*** Opening of Supplied records ***

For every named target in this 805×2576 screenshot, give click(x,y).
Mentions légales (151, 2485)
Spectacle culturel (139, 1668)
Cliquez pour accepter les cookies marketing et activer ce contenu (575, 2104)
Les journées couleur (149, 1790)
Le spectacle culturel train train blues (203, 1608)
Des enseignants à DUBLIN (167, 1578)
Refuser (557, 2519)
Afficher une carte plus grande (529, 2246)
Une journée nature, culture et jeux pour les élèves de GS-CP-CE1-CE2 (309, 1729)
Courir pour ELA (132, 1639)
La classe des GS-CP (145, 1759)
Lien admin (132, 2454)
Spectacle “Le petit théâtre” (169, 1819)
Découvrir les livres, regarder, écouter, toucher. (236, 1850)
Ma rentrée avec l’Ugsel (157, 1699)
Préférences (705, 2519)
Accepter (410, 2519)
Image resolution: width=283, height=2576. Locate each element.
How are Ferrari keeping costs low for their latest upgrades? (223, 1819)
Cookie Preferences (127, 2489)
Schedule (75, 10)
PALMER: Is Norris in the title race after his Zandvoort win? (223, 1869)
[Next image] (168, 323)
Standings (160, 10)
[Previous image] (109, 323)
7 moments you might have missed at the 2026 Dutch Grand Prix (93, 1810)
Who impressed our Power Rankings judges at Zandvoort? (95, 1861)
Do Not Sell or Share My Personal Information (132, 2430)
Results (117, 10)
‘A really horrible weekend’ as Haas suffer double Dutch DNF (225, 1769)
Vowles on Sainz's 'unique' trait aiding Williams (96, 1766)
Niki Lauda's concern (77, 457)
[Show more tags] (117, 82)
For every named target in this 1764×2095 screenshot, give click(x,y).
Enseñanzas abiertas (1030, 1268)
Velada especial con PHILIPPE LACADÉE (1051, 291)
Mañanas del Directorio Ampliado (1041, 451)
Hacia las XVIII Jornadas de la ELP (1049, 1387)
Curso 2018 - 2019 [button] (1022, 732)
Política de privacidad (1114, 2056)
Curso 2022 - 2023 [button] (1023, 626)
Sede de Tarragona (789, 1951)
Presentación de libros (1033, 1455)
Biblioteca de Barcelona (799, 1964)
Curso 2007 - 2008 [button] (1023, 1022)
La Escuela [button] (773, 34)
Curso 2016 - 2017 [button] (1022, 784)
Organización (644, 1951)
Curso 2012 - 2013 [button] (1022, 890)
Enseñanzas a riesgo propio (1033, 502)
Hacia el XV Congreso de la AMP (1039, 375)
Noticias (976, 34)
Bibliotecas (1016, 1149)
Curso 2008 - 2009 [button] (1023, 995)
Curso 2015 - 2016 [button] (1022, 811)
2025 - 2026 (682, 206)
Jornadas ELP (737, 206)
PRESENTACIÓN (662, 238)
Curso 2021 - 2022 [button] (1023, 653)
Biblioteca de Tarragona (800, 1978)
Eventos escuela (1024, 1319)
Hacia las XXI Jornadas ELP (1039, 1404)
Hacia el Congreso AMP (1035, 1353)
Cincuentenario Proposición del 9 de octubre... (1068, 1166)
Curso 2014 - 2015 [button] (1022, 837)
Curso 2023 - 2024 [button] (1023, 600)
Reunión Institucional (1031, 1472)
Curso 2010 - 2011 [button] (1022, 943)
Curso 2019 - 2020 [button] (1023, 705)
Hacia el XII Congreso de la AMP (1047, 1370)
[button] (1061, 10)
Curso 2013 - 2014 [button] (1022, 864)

*** Close of Supplied records ***

Return all lines from the data that include the string "this".

→ **Completed task**
For every named target in this 805×2576 screenshot, give click(x,y).
For every named target in this 1764×2095 screenshot, give click(x,y).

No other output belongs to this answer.